Ich habe heute Morgen in der Tageszeitung den leider nicht mehr so gebräuchlichen Satz „Der Mensch lebt nicht vom Brot alleine“ gelesen. Eine Tatsache, die in Anbetracht der momentanen Situation heute allerdings schwierig zu vermitteln scheint. Natürlich ist die oberste Priorität jetzt eine funktionierende medizinische Versorgung, die Sicherung des täglichen Bedarfs an Lebensmitteln oder auch Klopapier und die Aufrechterhaltung unseres wirtschaftlichen Auskommens. Schaue ich mir allerdings die „Postings“, also Mitteilungen, in den sozialen Medien an, springt mich die große Sehnsucht der Menschen nach Seelenfutter (sinn)bildlich an.
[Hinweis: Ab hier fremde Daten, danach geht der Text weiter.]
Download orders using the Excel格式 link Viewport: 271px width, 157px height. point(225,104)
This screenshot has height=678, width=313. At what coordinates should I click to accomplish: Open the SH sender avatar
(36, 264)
Selbst unser Aufruf zu einer Online Vernissage im Genusskaufhaus, live und vor Ort geht ja im Moment nicht, mit den großartigen Food Fotos im Stile alter holländischer Meister von Joerg Lehmann, schau einfach mal auf der Homepage nach, erreichte 17.000 Online Nutzer und generierte etliche virtuelle Besucher, als alle Bilder ab 19 Uhr freigeschaltet waren. Es kann nicht nur die häusliche Langeweile gewesen sein.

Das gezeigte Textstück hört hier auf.